C'est un métier, somme toute, d'être capitaliste. Et ce métier exige des qualités, lui aussi. Une fortune ne se garde que par les moyens qui l'ont formée : le travail et l'économie. Il y faut encore de la prévoyance, de la réflexion, de l'étude. Les chapitres qui suivent constituent un guide méthodique pour la conservation des patrimoines, qui sont une des forces de la nation. Le devoir de quiconque a créé ou reçu le sien est de le transmettre intact et même accru à ses successeurs. Les anciens avaient coutume de dire que ce n'est pas une honte d'être pauvre mais qu'il est honteux de ne pas aspirer à sortir de la pauvreté.
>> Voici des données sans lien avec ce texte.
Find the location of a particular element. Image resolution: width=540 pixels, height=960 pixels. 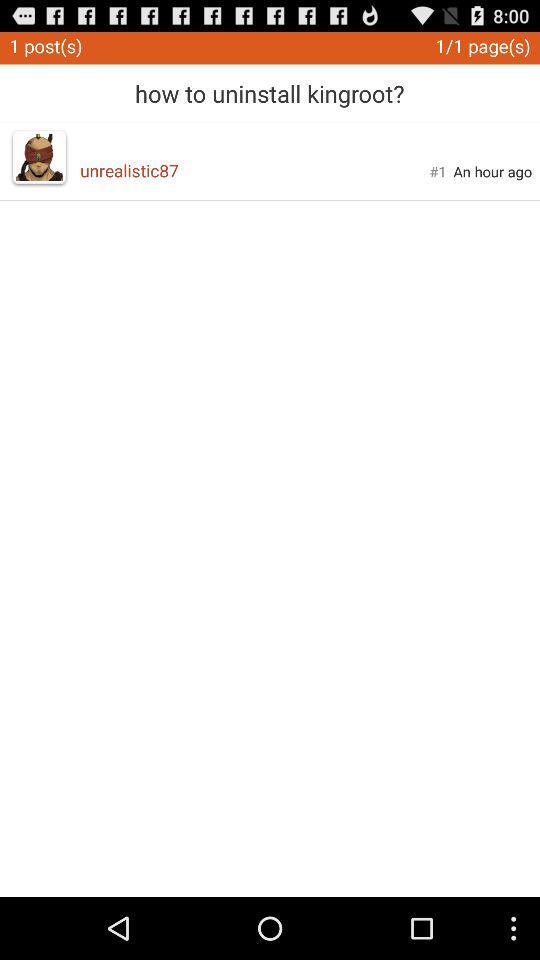

icon next to the 1 post(s) is located at coordinates (269, 86).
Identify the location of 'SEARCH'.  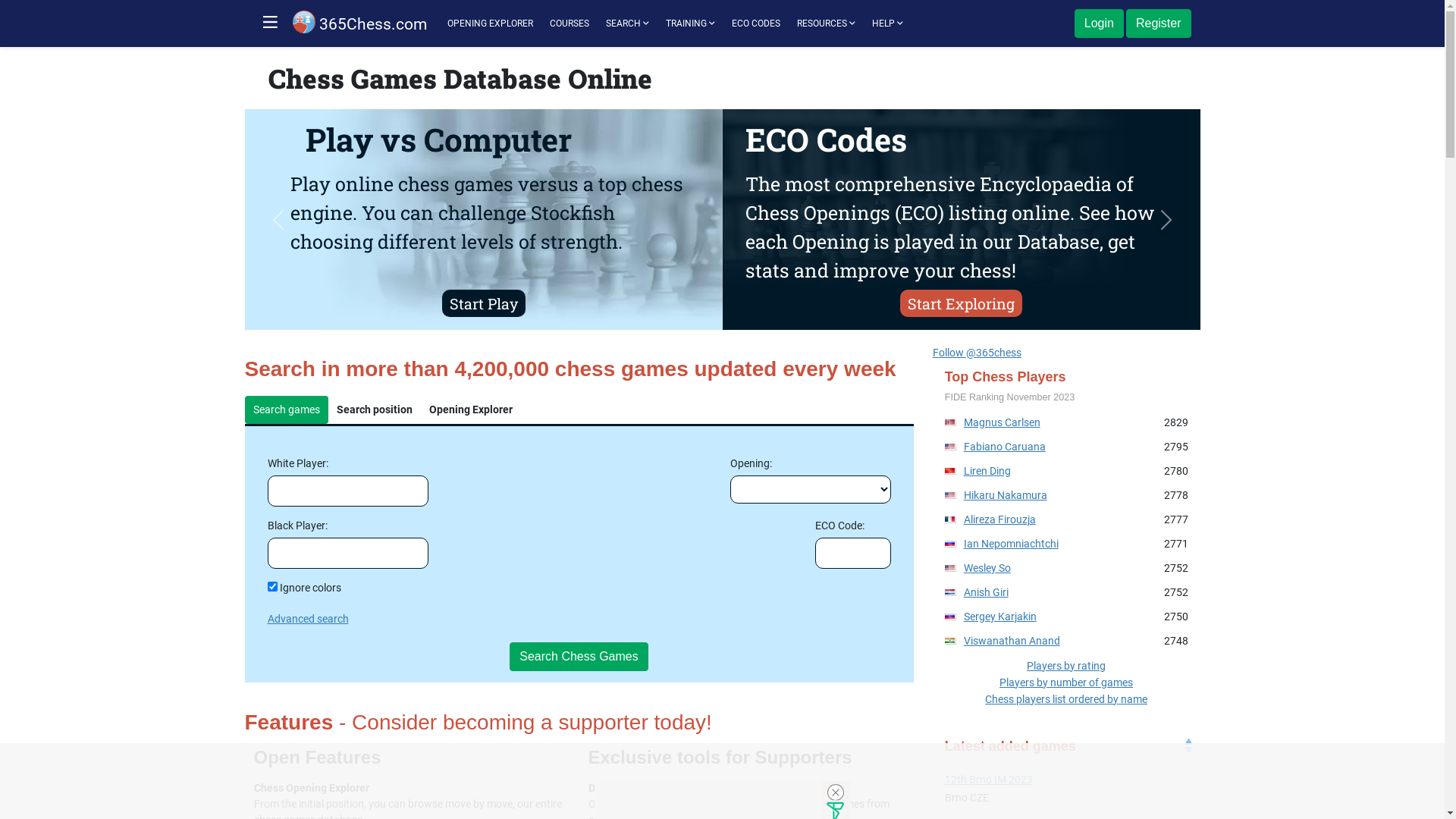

Il est encore plus honteux, et sans profit pour la collectivité, de se laisser appauvrir par ignorance, insouciance ou paresse d'esprit.

CHAPITRE II

LE PRINCIPE DE LA DIVISION GÉOGRAPHIQUE DES PLACEMENTS, QUI S'EST MONTRÉ INSUFFISANT, DOIT ÊTRE COMPLÉTÉ PAR UN AUTRE PRINCIPE

La division des risques est une précaution élémentaire. — L'écueil c'est qu'elle tourne parfois à la multiplication des risques. — Exemples malheureux de dissémination des capitaux. — Nécessité de précautions supplémentaires. — Valeurs solides et réelles sur lesquelles doit reposer une fortune. — Les biens-fonds réhabilités. — Gages à exiger des valeurs mobilières. — Le remboursement prochain du capital est la clause essentielle de tout prêt d'argent. — Application de ce principe aux placements mobiliers et avantages qu'il comporte. — Règles pratiques à en tirer.

On a toujours su qu'il n'était pas bon de mettre tous ses œufs dans le même panier. Mais le principe de la division des risques a pu être appliqué avec une facilité inconnue au temps jadis dès que la diffusion des valeurs mobilières eut permis de placer de l'argent dans les quatre parties du monde, par un simple ordre d'achat donné à la Bourse. Diversifiez, internationalisez vos placements : tel est le conseil qui a été prodigué avant la guerre, et, en lui-même, il était bon.

Seulement, il ne fallait pas courir au-devant des risques sous prétexte de les diviser. Un rentier qui aurait eu en portefeuille, il y a une douzaine d'années, des valeurs russes, austro-hongroises et mexicaines, se serait cru garanti par cette variété contre les accidents qui pouvaient l'atteindre d'autre part. En réalité, il fût allé lui-même chercher sa perte. Au temps où le Mexique était bien gouverné, où les Empires de Russie et d'Autriche se présentaient comme des édifices solides, des économistes expérimentés n'hésitaient pas à recommander comme sûres et avantageuses les valeurs de ces pays. On voit pourtant ce qu'il en est advenu.